Supplementing a detailed analysis by Garcia (1992), the long-term evolution of world fisheries might be described using the cross-loop "figure of eight" model (Gunderson et al., 1995; Gunderson and Holling, 2002). During the early phase (1900–1945), fisheries in the North Atlantic developed from small-scale to industrial scale, with an interruption during World War II. The initial development phase (1945–1960) saw a rapid increase in technology development and consolidation of the industrial sectors across the North Atlantic and Pacific. The expansion phase (1960–1985) led to exploitation of the remaining fishing grounds in the South Atlantic, South Pacific, Indian, and Antarctic Oceans by coastal states, as well as by long-distance fleets. Fishery research and management bureaucracies developed rapidly with strong support from UNDP and FAO in the developing world, and UNCLOS, and the concept of MSY enshrined in it, were institutionalized. The global fisheries crisis (1985–1995) had been building up since the early 1900s, contributing inter alia to the establishment of the International Council for the Exploration of the Sea and, through the 1946 London Conference on Overfishing, to the establishment of the International Convention for the Northwest Atlantic Fisheries (ICNAF, in 1949; Halliday and Pinhorn, 1996). This crisis emerged as a truly global problem in the wake of UNCED and a few spectacular fisheries collapses. New international instruments were adopted, and the debate about the sustainability of fisheries and oceans ecosystems development entered the UN General Assembly, now with aspects of biodiversity conservation also being considered.
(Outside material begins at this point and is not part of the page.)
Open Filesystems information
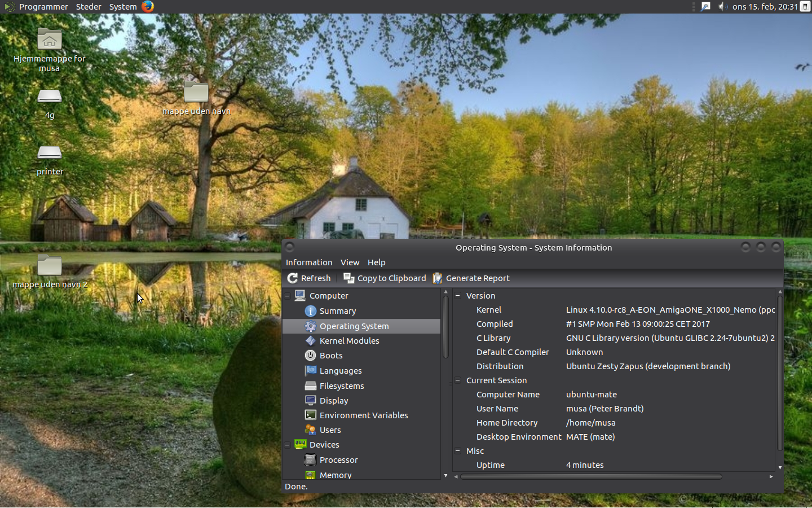Viewport: 812px width, 508px height. point(341,386)
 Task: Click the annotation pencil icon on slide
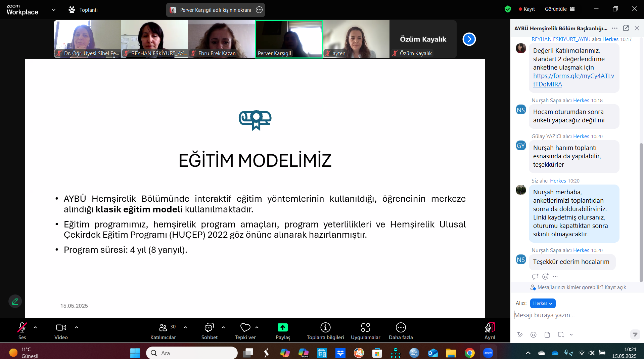[15, 301]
A reform process has been under way since 1995, and an evaluation will be made by 2015 within the WSSD context.

Next steps in governance
The many prescriptions for creating an environment conducive to sustainable fisheries, including improved governance arrangements, typically advocate a more "human" and participatory orientation of policies, adoption of a precautionary approach in assessment and management, and institutional strengthening. Although not all these prescriptions may have been formulated initially with specific reference to the systemic nature of fisheries, most have some link to this broader perspective. These include: adoption of the EAF; identifying relevant scales and acting simultaneously on them; use of feedback responses (e.g. incentives); reducing the impact of surprise by developing adaptive capacity; using the co-evolutionary properties of people and ecosystems; including variability and uncertainty as a systematic component of all decisions; maintaining and enhancing diversity as a source of adaptation; recognizing history and culture; establishing baselines and analysing trajectories and refocusing governmental action on strategic issues.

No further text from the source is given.